Farmers had also received seed for sorghum, cowpeas, millet, sugar beans, cotton and herbicides for the control of weeds in all wards in his province.
Similarly, the governor and resident Minister for Matabeleland South, Cde Angeline Masuku said the scheme had a very positive impact on the crop situation this season. “The scheme helped decentralise input distribution services and made them easily accessible to all farmers from the country’s GMB depots. The inputs were given to everyone regardless of their political affiliations. The President is for every Zimbabwean so we made sure all deserving households got them,” she commented in a telephone interview.
Matabeleland North Governor, Cde Thokozile Mathuthu said the programme had positive impact on many households in her province. “It had a positive impact particularly to the vulnerable families because they managed to get seed, beans and fertiliser,” said Cde Mathuthu.

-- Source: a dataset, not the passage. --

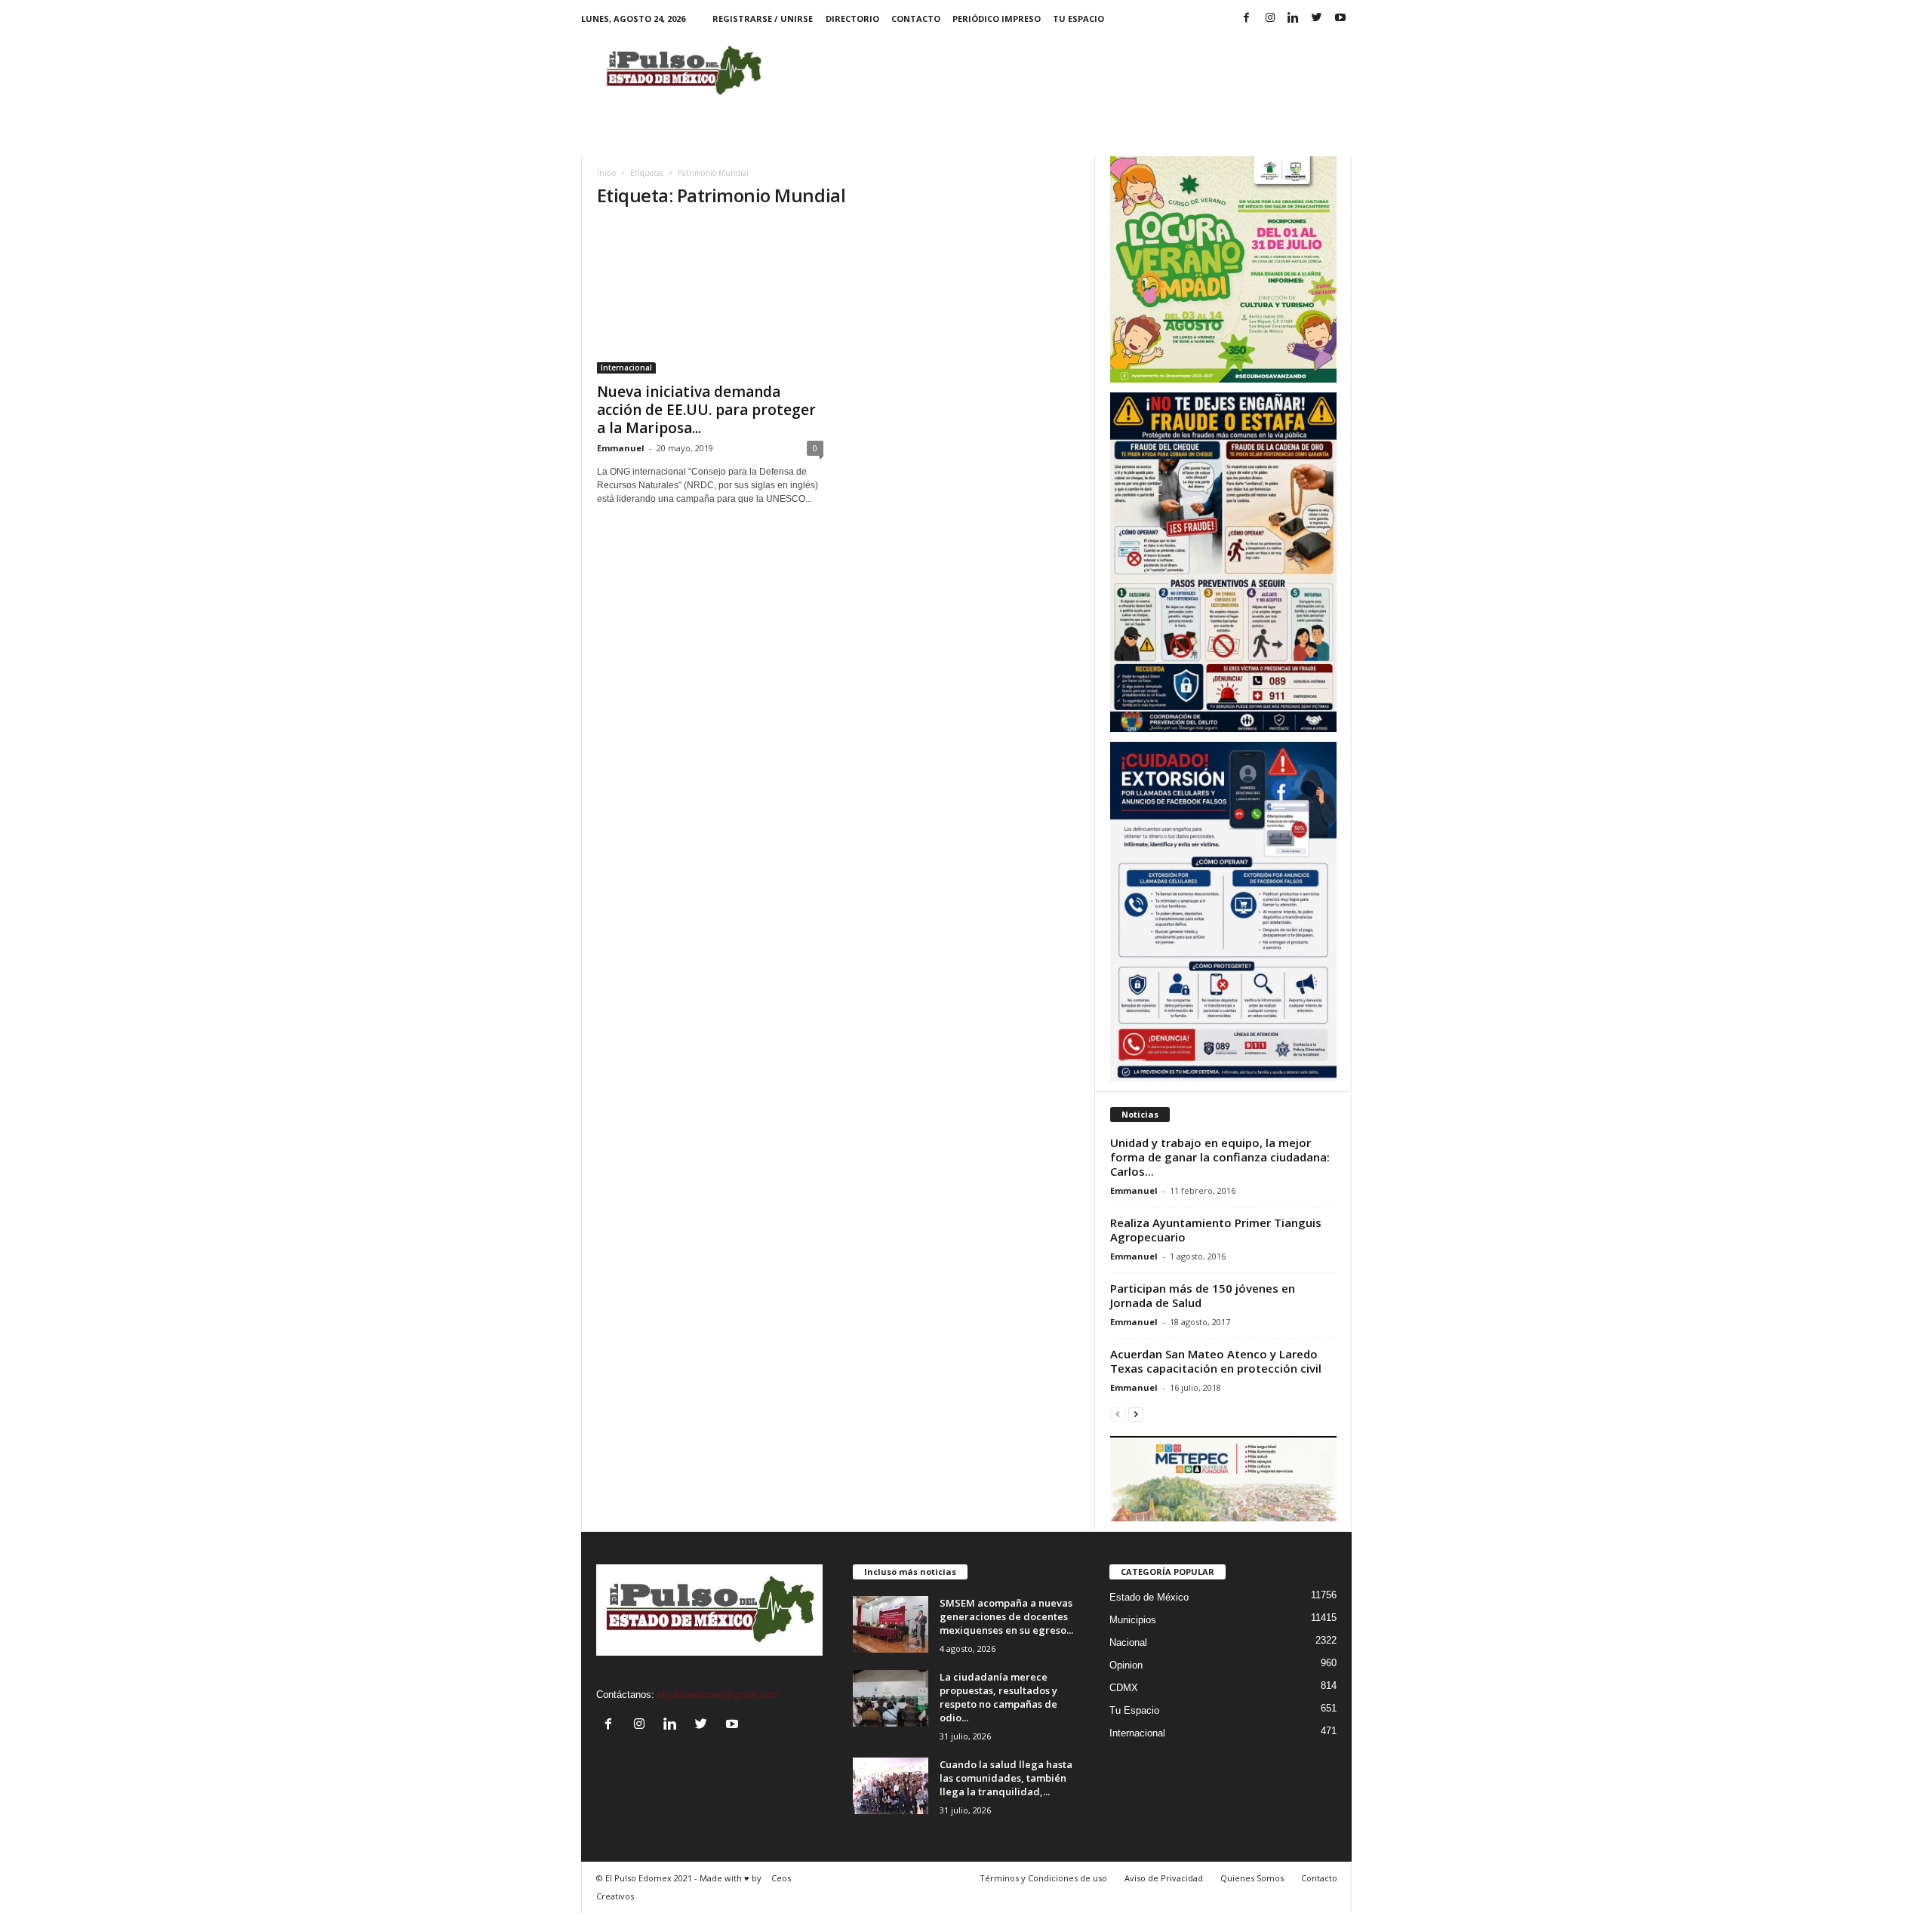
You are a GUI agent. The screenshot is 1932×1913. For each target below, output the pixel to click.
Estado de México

Mashonaland Central Province Governor and Resident Minister, Martin Dinha described the Presidential Well-Wishers’ scheme as a resounding success that would bring food shortage in that province to an end. “We do not expect any drought relief in the province because the scheme would translate into a bumper harvest. The support even surpassed what we got from the national fiscus through Finance Minister Tendai Biti,” said Cde Biti.
Midlands Provincial Governor and Resident Minister, Cde Jaison Machaya said what made the scheme significant in his province was that they were provided with cottonseed.